A background in regional anesthesia is a must (neuraxial anesthesia as well as “bread and butter” blocks). Anesthesiologists will also complete online pre‑operative evaluations to determine patient ASC candidacy and/or optimization. Residents rotate commonly at one of the locations and teaching is a component of those days.

I. General Summary
  • Assessment of consultation for and preparation of patients for anesthesia.
  • Medical management of patients and the anesthetic for the planned procedures.
  • Post‑anesthetic evaluation and treatment.
  • On‑site medical direction of any non‑physician who participates in the delivery of anesthesia care to the patient.
  • Perioperative pain management.
  • The same standards for and quality of anesthetic care should be available for all patients, emergency as well as elective patients.
II. Preanesthesia Care Responsibilities
  • Review the medical records.
  • Interview the patient, parents or guardians of a minor, next of kin if patient is unable to communicate, or review the available medical information if no information can be supplied by any of the above to:
    Discuss the medical history, including anesthetic experiences and drug therapy.
  • Perform any examinations that would provide information that might assist in decisions regarding anesthetic risk and management.
  • Order tests and medications necessary to the conduct of anesthesia.
  • Obtain consultations as necessary.
  • Record an assessment and an anesthetic plan on the patient’s chart.
  • Ensure consent has been obtained.
III. Perianesthetic Care Responsibilities
  • Re‑evaluation of the patient immediately prior to induction.
  • Prepare and check equipment, drugs, fluids and gas supplies.
  • Appropriate monitoring of the patient.

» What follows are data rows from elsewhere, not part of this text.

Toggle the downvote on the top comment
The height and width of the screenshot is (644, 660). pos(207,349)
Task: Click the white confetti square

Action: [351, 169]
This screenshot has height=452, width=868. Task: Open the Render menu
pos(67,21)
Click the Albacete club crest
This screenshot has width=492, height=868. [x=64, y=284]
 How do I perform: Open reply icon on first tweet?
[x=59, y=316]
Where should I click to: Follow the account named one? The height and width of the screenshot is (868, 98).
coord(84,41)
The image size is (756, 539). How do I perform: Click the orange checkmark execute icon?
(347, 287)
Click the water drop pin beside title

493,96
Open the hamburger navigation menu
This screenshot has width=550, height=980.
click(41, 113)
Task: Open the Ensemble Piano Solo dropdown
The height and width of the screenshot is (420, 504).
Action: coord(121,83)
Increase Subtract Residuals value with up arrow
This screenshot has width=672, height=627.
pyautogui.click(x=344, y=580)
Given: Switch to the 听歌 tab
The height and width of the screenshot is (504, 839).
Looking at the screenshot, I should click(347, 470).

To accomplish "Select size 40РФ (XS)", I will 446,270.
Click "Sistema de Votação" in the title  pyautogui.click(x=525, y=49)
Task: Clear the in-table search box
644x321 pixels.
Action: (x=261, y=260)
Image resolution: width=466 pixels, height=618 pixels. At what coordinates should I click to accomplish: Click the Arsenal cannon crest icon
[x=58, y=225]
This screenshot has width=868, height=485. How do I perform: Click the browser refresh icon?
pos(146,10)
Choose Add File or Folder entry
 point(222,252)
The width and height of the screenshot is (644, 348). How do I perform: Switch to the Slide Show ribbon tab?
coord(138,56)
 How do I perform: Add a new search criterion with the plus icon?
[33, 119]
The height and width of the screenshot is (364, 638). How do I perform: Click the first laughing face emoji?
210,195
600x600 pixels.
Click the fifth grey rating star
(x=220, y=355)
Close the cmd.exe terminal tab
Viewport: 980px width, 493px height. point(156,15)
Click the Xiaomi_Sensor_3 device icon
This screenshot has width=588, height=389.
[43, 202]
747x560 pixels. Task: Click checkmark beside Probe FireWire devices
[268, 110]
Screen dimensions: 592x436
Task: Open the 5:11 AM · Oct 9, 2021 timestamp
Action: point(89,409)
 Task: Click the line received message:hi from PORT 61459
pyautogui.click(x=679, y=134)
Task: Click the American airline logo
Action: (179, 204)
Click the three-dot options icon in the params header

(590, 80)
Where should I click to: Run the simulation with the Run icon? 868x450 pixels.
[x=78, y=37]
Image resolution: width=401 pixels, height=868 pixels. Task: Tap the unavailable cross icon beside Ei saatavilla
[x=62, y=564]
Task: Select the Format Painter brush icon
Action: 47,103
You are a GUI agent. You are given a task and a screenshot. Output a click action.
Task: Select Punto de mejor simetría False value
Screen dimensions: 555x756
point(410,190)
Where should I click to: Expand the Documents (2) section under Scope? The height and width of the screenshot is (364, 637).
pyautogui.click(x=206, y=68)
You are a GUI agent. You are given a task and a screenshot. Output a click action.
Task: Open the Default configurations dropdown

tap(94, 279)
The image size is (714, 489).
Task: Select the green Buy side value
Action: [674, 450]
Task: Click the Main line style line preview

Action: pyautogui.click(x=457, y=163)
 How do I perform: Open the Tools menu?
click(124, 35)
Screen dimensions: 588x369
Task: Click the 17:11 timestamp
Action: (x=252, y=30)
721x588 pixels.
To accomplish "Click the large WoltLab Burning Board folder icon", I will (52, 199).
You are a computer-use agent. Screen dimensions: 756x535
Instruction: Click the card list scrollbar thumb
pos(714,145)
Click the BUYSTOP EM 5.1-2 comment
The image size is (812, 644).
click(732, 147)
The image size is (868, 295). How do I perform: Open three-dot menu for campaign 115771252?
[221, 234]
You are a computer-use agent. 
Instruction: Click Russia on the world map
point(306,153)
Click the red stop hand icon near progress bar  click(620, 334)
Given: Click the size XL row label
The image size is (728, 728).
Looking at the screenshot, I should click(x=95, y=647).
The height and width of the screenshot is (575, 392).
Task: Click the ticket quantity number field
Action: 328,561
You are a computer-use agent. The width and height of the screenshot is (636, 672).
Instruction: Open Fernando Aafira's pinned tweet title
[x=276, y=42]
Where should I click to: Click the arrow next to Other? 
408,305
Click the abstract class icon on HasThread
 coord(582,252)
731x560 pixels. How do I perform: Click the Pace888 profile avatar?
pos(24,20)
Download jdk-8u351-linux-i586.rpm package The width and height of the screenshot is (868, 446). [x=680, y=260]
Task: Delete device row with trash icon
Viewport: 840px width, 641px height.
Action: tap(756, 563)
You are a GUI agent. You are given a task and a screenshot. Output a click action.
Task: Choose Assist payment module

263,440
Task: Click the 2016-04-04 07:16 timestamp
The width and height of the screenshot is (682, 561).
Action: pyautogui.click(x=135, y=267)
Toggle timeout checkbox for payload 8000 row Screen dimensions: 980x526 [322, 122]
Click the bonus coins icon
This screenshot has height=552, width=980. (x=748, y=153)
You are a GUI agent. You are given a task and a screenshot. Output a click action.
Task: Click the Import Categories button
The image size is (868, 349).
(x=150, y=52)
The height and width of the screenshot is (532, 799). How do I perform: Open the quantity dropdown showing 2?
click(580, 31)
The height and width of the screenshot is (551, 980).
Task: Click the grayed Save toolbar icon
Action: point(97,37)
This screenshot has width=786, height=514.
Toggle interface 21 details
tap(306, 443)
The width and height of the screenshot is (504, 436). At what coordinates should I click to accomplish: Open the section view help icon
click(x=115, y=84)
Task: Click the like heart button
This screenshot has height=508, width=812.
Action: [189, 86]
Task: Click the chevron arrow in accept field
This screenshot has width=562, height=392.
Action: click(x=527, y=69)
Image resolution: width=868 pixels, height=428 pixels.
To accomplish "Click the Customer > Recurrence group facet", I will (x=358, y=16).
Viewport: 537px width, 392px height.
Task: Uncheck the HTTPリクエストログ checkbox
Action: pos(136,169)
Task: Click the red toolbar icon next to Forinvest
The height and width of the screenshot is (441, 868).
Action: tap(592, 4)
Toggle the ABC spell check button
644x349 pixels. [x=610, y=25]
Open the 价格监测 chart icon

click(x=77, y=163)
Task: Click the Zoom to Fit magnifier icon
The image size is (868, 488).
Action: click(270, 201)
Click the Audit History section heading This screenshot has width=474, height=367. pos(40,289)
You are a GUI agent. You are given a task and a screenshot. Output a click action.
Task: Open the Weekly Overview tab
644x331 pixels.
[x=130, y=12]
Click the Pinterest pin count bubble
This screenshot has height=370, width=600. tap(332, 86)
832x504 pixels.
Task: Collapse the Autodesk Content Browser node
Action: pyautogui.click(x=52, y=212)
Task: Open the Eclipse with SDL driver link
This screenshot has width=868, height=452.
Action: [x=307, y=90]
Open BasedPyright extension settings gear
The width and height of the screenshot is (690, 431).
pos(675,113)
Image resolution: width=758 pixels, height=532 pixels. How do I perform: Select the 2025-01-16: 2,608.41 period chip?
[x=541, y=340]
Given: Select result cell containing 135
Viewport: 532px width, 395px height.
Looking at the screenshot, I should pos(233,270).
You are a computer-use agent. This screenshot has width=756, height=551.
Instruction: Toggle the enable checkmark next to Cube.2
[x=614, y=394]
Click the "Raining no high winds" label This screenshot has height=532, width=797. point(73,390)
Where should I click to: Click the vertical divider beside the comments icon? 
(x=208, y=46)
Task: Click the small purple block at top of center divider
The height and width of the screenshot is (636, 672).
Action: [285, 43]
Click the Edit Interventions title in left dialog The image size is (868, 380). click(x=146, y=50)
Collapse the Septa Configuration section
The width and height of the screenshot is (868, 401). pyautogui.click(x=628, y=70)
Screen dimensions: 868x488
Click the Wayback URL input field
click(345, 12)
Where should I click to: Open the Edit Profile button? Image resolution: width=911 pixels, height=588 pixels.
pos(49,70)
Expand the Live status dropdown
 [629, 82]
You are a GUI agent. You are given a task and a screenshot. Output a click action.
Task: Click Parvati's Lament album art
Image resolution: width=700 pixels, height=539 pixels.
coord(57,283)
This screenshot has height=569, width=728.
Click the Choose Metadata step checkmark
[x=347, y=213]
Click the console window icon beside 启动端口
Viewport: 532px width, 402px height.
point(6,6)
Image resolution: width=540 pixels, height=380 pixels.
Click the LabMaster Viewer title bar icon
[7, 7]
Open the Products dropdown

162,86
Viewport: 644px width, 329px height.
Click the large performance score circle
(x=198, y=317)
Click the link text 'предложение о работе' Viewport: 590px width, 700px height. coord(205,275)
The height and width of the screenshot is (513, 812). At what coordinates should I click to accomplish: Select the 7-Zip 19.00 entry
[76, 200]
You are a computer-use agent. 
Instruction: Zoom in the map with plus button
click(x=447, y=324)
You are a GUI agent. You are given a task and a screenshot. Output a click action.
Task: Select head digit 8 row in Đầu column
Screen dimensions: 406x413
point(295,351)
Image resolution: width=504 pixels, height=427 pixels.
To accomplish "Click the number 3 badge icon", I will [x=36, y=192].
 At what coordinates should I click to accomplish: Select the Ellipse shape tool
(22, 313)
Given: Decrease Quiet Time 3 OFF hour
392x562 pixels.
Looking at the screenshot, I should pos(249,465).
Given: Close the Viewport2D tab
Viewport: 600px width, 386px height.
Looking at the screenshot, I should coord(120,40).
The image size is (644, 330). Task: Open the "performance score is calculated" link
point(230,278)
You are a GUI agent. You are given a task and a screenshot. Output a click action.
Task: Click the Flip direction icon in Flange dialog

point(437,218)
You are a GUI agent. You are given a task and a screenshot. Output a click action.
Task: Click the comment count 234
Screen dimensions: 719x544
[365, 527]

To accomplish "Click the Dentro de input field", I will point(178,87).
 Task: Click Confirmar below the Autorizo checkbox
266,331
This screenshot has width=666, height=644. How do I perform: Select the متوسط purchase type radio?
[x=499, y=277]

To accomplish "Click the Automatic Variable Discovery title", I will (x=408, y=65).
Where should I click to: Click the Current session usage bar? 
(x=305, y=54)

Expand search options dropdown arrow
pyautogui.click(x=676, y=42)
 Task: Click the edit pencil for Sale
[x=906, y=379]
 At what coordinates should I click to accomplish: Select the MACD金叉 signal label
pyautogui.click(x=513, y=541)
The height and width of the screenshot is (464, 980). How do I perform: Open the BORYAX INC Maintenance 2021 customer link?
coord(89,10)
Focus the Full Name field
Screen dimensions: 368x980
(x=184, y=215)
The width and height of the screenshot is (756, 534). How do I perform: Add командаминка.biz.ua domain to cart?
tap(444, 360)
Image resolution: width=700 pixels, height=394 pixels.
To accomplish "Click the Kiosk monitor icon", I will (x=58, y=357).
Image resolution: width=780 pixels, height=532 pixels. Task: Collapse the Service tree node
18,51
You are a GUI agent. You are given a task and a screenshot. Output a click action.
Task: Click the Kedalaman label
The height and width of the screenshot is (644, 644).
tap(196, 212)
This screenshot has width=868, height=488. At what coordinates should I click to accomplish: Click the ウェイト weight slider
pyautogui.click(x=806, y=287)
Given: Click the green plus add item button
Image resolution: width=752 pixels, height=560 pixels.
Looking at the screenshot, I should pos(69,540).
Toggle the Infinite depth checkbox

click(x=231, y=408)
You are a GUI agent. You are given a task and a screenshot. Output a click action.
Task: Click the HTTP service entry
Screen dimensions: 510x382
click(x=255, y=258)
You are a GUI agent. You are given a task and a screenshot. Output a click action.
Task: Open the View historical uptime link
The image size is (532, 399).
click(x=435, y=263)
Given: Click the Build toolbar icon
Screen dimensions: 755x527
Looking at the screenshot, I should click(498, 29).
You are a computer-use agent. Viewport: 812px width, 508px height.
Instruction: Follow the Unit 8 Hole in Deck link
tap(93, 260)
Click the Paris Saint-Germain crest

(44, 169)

  • Selection and administration of anesthetic agents or render the patient insensible to pain, while providing a level of comfort and relaxation commensurate with the invasiveness and physiologic stress of the planned procedure.
  • Support of life functions under the stress of anesthetic, surgical and obstetrical manipulations.
  • Record the pertinent events of the procedure.
IV. Postanesthetic Care Responsibilities
  • Give to the health care receiver transfer of care information pertinent to the patient’s specific needs and ensure a safe transition.
  • Remain with the patient as long as medically necessary and until the receiving health care provider has all the information needed to assume care.
  • Assure the patient is discharged from the postanesthesia care unit in accordance with policies established by the Department of Anesthesiology.
  • The duration of surveillance in the postanesthesia care unit is determined by the status of the patient and the judgment of the anesthesiologist.
  • Anesthesia Care Team (ACT) – Anesthesiologists supervising resident physicians in training and/or directing qualified non‑physician anesthesia providers in the provision of anesthesia care wherein the physician may delegate monitoring and appropriate tasks while retaining overall responsibility for the patient.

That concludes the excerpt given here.